On Tue, Jun 22, 2010 at 18:16, Robert Haas <robertmhaas@gmail.com> wrote:
> On Tue, Jun 22, 2010 at 9:27 AM, Magnus Hagander <magnus@hagander.net> wrote:
>>> I am inclined to punt the keepalives_interval, keepalives_idle, and
>>> keepalives_count parameters to 9.1. If these are needed for
>>> walreciever to work reliably, this whole approach is a dead-end,
>>> because those parameters are not portable. I will post a patch later
>>> today along these lines.
>>
>> Do we know how unportable? If it still helps the majority, it might be
>> worth doing. But I agree, if it's not really needed for walreceiver,
>> then it should be punted to 9.1.
>
> This might not be such a good idea as I had thought. It looks like
> the default parameters on Linux (Fedora 12) are:
>
> tcp_keepalive_intvl:75
> tcp_keepalive_probes:9
> tcp_keepalive_time:7200
>
> [ See also http://tldp.org/HOWTO/TCP-Keepalive-HOWTO/usingkeepalive.html ]
>
> That's clearly better than no keepalives, but I venture to say it's
> not going to be anything close to the behavior people want for
> walreceiver... I think we're going to need to either vastly reduce
> the keepalive time and interval, or abandon the strategy of using TCP
> keepalives completely.
>
> Which brings us to the question of portability.
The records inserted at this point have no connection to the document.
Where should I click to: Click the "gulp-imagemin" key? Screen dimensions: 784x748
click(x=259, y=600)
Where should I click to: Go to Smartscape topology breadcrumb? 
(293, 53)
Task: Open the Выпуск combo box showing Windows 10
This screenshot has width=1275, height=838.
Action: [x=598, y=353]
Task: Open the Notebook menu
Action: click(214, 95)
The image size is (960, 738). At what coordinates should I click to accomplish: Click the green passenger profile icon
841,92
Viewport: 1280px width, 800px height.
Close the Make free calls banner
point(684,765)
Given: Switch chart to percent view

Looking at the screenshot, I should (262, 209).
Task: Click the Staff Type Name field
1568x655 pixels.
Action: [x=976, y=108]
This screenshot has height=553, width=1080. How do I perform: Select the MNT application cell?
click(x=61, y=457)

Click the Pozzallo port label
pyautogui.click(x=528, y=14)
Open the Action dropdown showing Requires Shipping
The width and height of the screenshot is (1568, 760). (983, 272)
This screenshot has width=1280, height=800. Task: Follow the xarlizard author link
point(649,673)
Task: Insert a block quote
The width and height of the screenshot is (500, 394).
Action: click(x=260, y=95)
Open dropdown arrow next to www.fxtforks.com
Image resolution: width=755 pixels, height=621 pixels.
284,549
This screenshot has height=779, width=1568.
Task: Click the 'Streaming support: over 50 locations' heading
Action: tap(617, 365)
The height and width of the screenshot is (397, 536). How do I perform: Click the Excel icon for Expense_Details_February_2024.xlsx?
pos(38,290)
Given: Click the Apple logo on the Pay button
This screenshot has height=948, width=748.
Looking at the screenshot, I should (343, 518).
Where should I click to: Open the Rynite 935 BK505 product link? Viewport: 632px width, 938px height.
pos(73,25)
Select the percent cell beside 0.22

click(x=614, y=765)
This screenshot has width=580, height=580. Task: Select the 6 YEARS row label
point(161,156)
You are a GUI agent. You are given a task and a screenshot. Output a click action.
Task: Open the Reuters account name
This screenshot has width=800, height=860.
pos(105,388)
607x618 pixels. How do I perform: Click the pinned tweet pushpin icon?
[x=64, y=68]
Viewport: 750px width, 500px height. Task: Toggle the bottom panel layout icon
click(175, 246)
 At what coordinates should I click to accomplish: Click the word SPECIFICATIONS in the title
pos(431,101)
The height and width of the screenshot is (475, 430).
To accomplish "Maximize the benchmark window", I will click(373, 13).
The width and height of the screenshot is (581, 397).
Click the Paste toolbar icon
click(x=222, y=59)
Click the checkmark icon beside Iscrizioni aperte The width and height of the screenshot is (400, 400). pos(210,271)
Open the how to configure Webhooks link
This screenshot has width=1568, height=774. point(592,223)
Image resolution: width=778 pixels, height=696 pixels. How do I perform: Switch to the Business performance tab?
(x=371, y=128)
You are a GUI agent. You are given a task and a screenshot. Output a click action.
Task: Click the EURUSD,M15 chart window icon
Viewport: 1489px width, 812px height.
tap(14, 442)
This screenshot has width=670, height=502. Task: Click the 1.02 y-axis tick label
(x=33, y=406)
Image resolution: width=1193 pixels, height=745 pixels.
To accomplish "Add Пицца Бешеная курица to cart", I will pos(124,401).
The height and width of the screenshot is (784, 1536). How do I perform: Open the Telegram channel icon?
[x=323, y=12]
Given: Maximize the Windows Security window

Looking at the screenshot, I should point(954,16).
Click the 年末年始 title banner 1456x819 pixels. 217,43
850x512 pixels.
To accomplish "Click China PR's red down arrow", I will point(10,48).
A quick search around
> the Internet suggests that this is supported on recent versions of
> Linux, Free/OpenBSD, AIX, and HP/UX, and it appears to work on my Mac
> also. I'm not clear how long it's been implemented on each of these
> platforms, though. With respect to Windows, it looks like there are
> registry settings for all of these parameters, but I'm unclear whether
> they can be set on a per-connection basis and what's required to make
> this happen.
I looked around quickly earlier when we chatted about this, and I
think I found an API call to change them for a socket as well - but a
Windows specific one, not the ones you'd find on Unix...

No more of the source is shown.